基于结构特征的二进制代码安全缺陷分析模型

针对现有方法检测复杂结构二进制代码安全缺陷的不足，提出新的分析模型，并给出其应用方法。首先以缺陷的源代码元素集合生成特征元素集合，抽取代码结构信息，构建分析模型。然后依据各类中间表示（IR,intermediate representation）语句的统计概率计算分析模型，查找满足特征模型的IR代码组，通过IR代码与二进制代码的转换关系，实现对二进制程序中代码安全缺陷的有效检测。分析模型可应用于二进制单线程程序和并行程序。实验结果表明，相对于现有方法，应用该分析模型能够更全面深入地检测出各类结构复杂的二进制代码安全缺陷，且准确率更高。
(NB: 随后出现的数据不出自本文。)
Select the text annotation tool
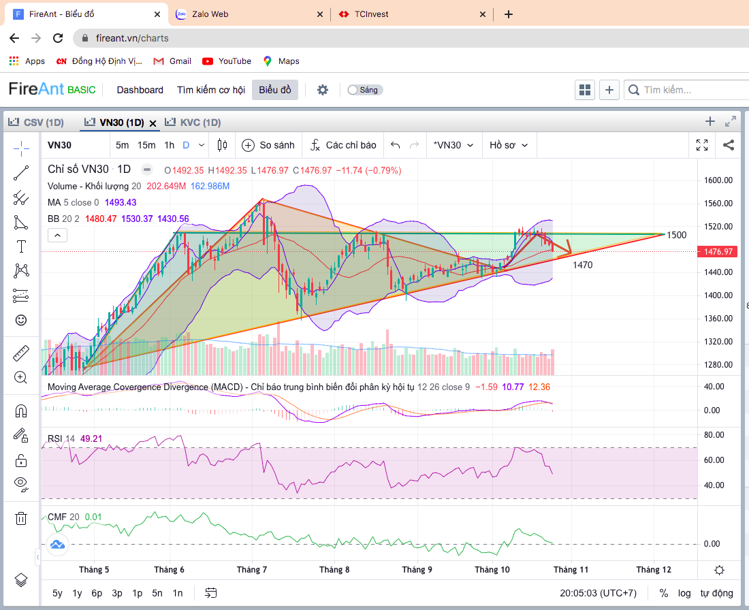Screen dimensions: 749x610 coord(20,246)
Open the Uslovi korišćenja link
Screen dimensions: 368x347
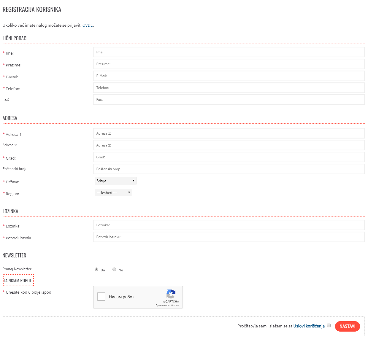pyautogui.click(x=309, y=326)
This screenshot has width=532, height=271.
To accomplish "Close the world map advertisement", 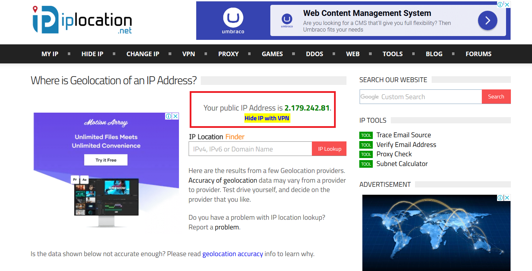I will click(x=507, y=198).
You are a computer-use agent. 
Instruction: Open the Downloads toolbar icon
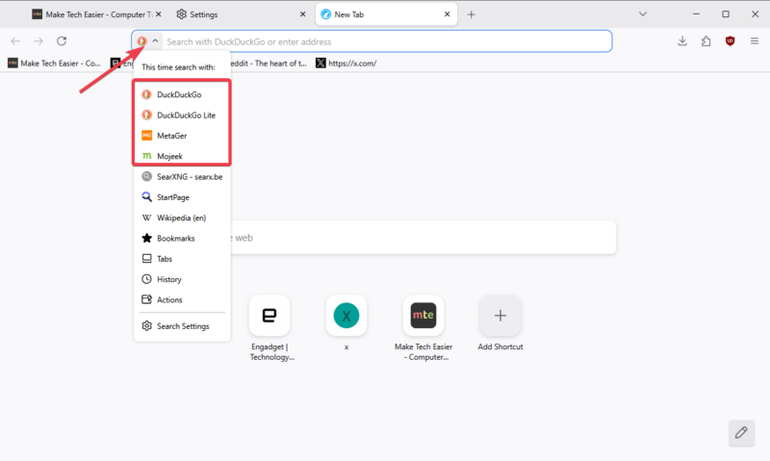(x=682, y=41)
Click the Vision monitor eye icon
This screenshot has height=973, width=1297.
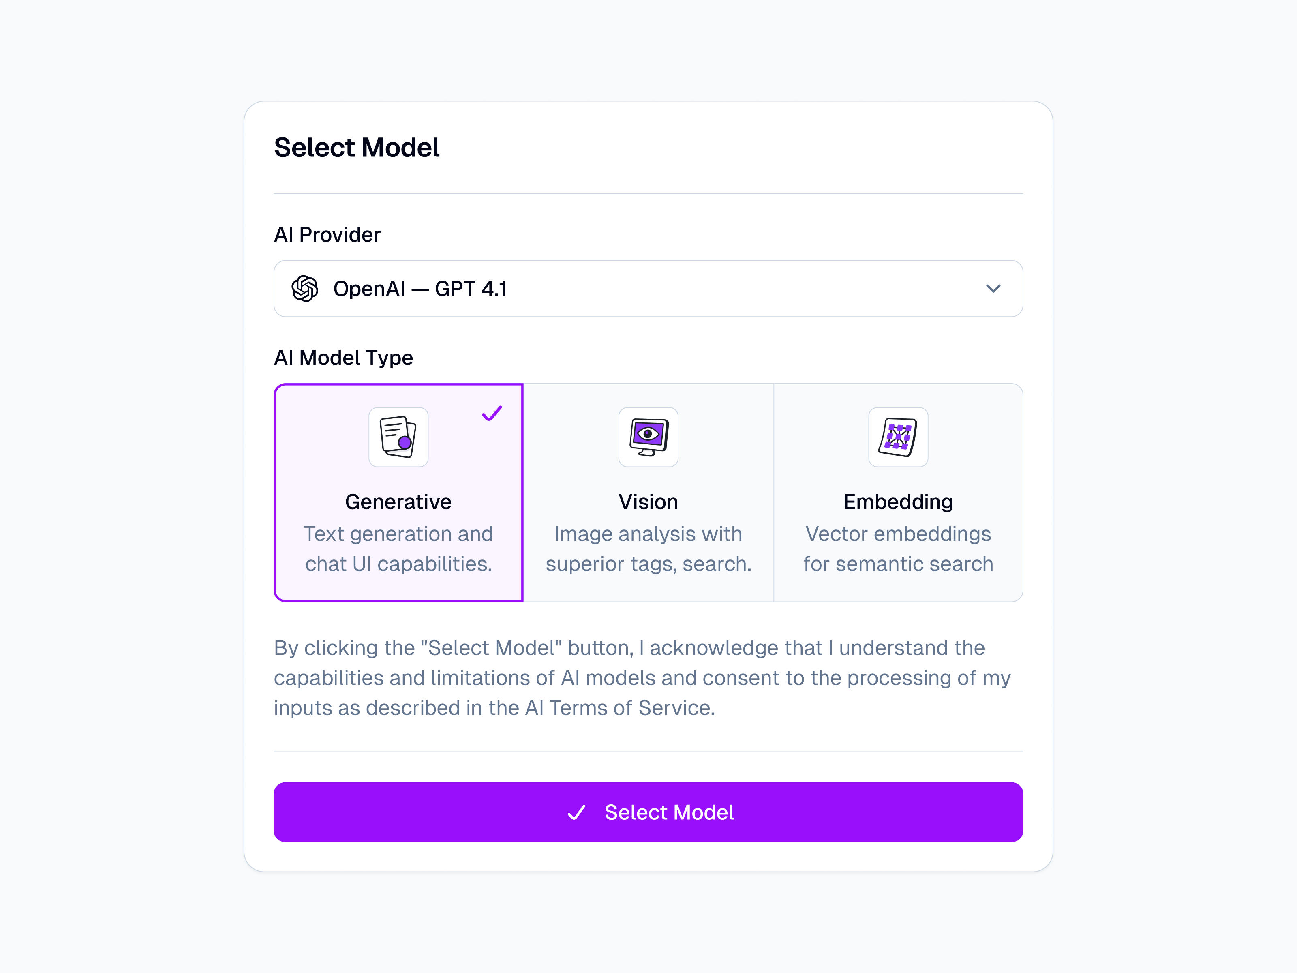click(x=648, y=437)
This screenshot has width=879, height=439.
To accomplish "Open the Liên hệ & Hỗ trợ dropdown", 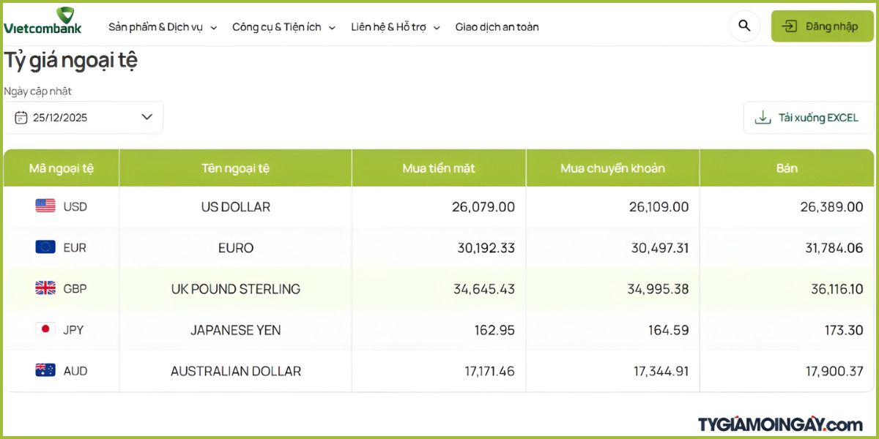I will pyautogui.click(x=396, y=27).
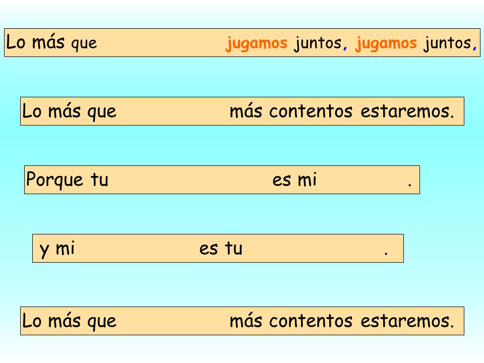Select the first black "juntos" word

pyautogui.click(x=318, y=43)
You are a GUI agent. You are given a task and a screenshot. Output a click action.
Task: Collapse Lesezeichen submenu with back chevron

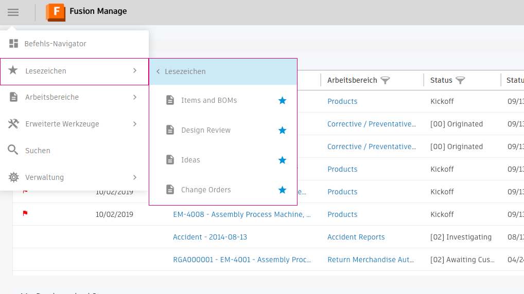click(158, 72)
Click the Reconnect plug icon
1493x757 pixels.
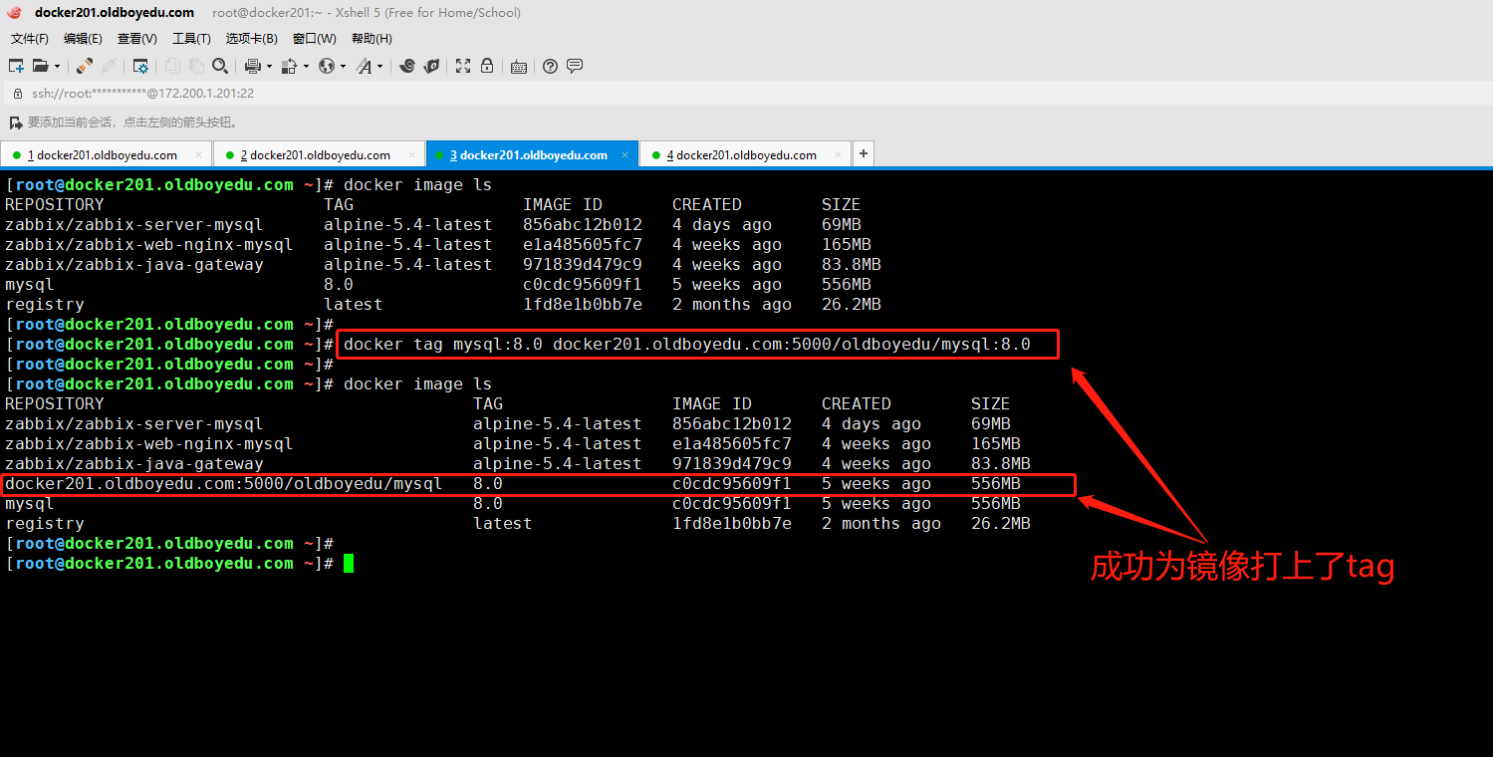[85, 66]
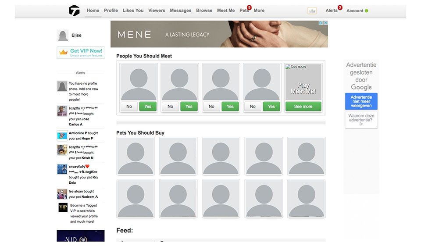Click See more under Play Meet Me
Screen dimensions: 421x246
(303, 106)
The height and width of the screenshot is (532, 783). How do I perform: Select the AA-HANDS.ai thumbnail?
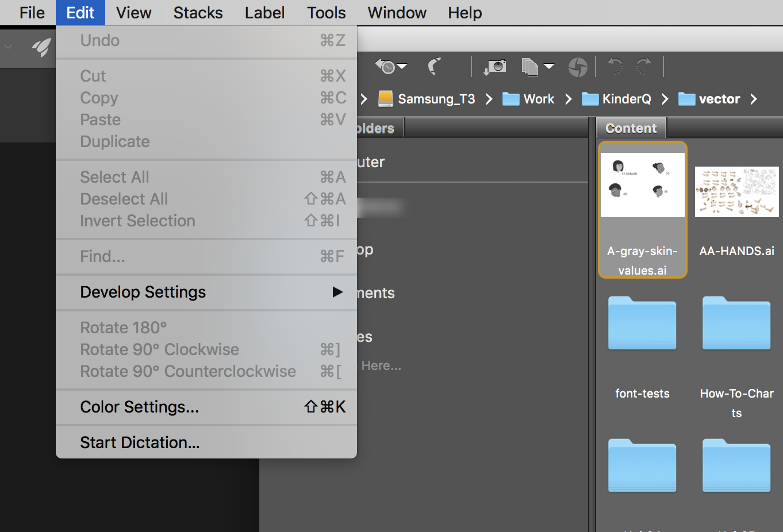point(736,192)

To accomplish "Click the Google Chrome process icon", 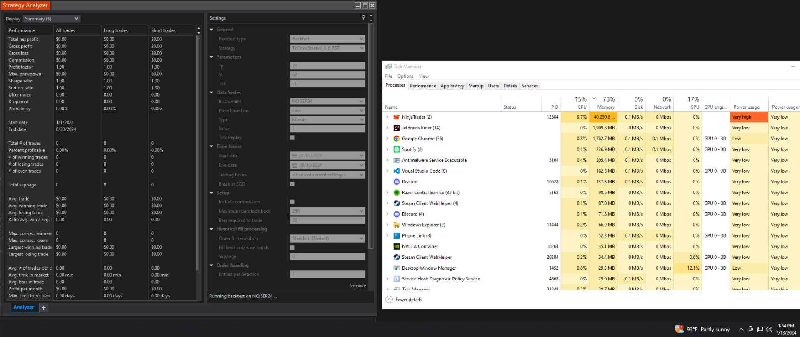I will tap(397, 139).
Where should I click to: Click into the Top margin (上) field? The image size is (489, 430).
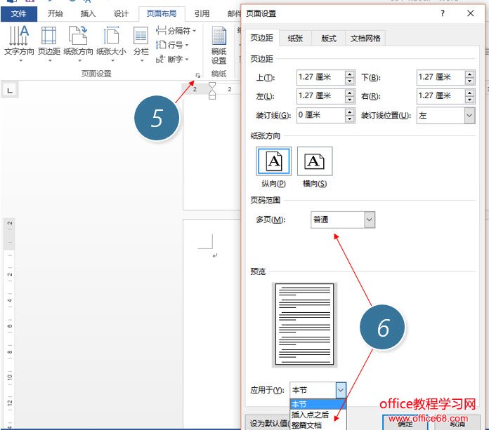(x=320, y=77)
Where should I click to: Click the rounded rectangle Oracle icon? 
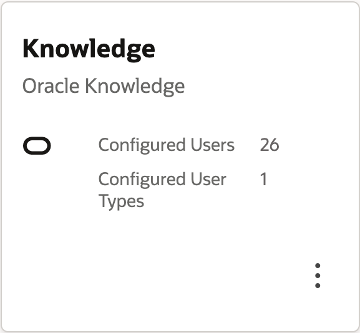tap(37, 145)
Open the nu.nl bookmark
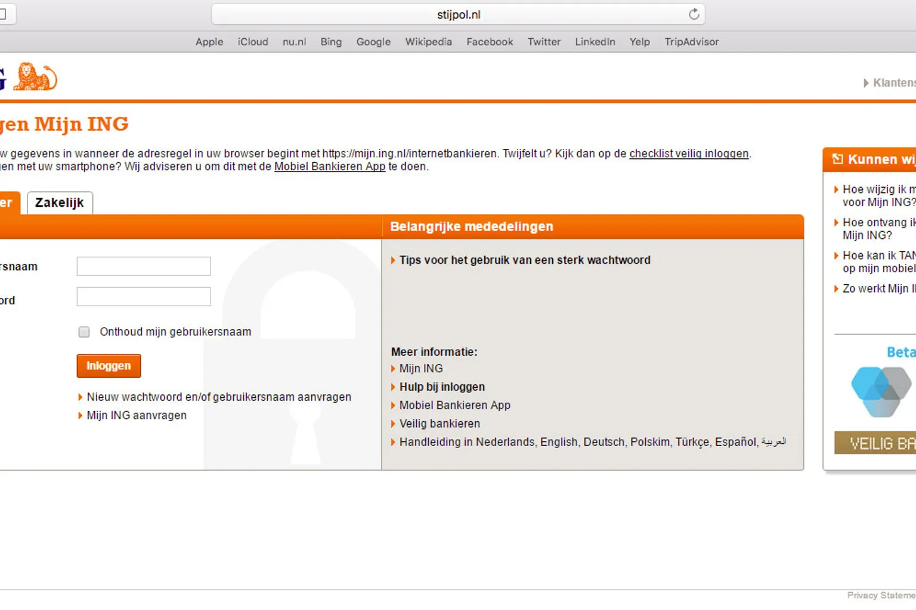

Analysis model of binary code security flaws based on structure characteristics

Aiming at the shortcomings of the existing methods to detect the security flaws that have complex structures,a new analysis model and its application method was proposed.First,analysis models based on key information of code structures extracted from path subsets of characteristic element sets that are generated by source code element sets of code security flaws were constructed.Then the analysis model according to the statistical probability of each kind of IR statement was calculated,and the IR code group which matched the feature model was found.Finally,through the translating relation between binary codes and IR codes,various code security flaws of binary program were found out.The analysis models can be applied to both common single-process binary programs and binary parallel programs.Experimental results show that compared with the existing methods,the application of the analysis model can be more comprehensive and in-depth in detecting various types of complex binary code security flaws with higher accuracy.